COMP207笔记

发表于 2021-11-22 更新于 2022-01-20 分类于 COMP207 阅读次数： Valine：

数据库笔记

SQL Basics

DBMS: Database Management System

tuples: 行

attributes：列

schema: " 表名(列名，列名，列名, ...) "

DDL: Data definition language 定义数据（框架）语句

Create/alter/delete database, tables and their attributes.

DML: Data Manipulation language 操作数据（内容）语句

Add/remove/update and query rows in tables.

DDL：

CREATE TABLE 表名(

列名1 数据类型1,

列名2 数据类型2 PRIMARY KEY,

CONSTRAINT ‘外键名称’ FOREIGN KEY(列名) REFERENCES 源表(列名)

);

CONSTRAINT ‘主键名称’ PRIMARY KEY(列名1，列名2, ...)；组合主键

drop database/table ... 名称; 删除某物

alter table 表名 drop column 列名；删除某列

alter table 表名 add 列名1 数据类型1; 加入

alter table 表名 modify 列名1 数据类型2; 改变数据类型

DML：

insert into table_name (column1, column2, column3, ...) VALUES (value1, value2, value3, ...);

杂项

CREATE VIEW （CREATE VIEW <name> AS）才能创造可被再次引用的新表格

注意题目给的语句有无 “ ; ”

transactions

start transaction；

SQL statements (select...update...balabala...)

commit; / rollback;

read -> change -> write

// read: 寻址 -> ( ? ) 拷入缓存 -> 拷入变量

// write: ? 寻址 -> ( ? ) 拷入缓存

serial schedule: 串行调度——1做好再做2

ACID

A: Atomicity 原子性 a transaction 要么整个成功要么整个失败, it's an atom

C: Consistency 一致性 transaction不会使数据库变为不合法的状态，保证数据正确性和完整性。

I: Isolation 隔离性操作可串行，互不影响

1 Read uncommitted -> 2 Read committed -> 3 Repeatable read -> 4 Serializable(*Isolation)

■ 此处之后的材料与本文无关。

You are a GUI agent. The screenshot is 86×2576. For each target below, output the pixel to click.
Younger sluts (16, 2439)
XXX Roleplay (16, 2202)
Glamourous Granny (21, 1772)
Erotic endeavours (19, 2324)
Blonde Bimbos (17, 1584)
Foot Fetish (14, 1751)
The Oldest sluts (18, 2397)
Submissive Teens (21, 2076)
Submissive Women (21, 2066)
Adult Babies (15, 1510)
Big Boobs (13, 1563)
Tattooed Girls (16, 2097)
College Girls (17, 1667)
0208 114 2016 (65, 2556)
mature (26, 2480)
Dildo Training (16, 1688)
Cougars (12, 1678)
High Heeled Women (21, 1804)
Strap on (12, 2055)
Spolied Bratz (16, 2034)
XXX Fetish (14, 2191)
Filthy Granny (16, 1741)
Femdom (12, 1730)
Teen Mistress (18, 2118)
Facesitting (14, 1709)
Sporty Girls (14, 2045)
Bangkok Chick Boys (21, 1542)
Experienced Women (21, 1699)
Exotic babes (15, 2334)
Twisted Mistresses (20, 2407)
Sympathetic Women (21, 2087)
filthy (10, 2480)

D: Durability 持久性数据一遭更改便无从抹去

serializable 串行化

Serial Schedules 串行调度

好！但是慢

Concurrent Schedules 并行调度

问题多多。但在多用户下效率高。

对于同一个变量，并行调度其实操作的是同一片区域，于是操作会互相影响，产生错误。

Serializable Schedules 可串行化调度：

A schedule S is serializable if there is a serial schedule S’that has the same effect as S on every initial database state

至少：正确且一致（Consistency），不求满足隔离性（isolation）但可以解决。

问题：难以测试可串行化与否、非数据库操作会很复杂。

Conflict-Serializable 冲突可串行化

Conflict：对同一变量，俩操作至少有一个在写，则称这俩操作是冲突（Conflict）的（顺序有意义）。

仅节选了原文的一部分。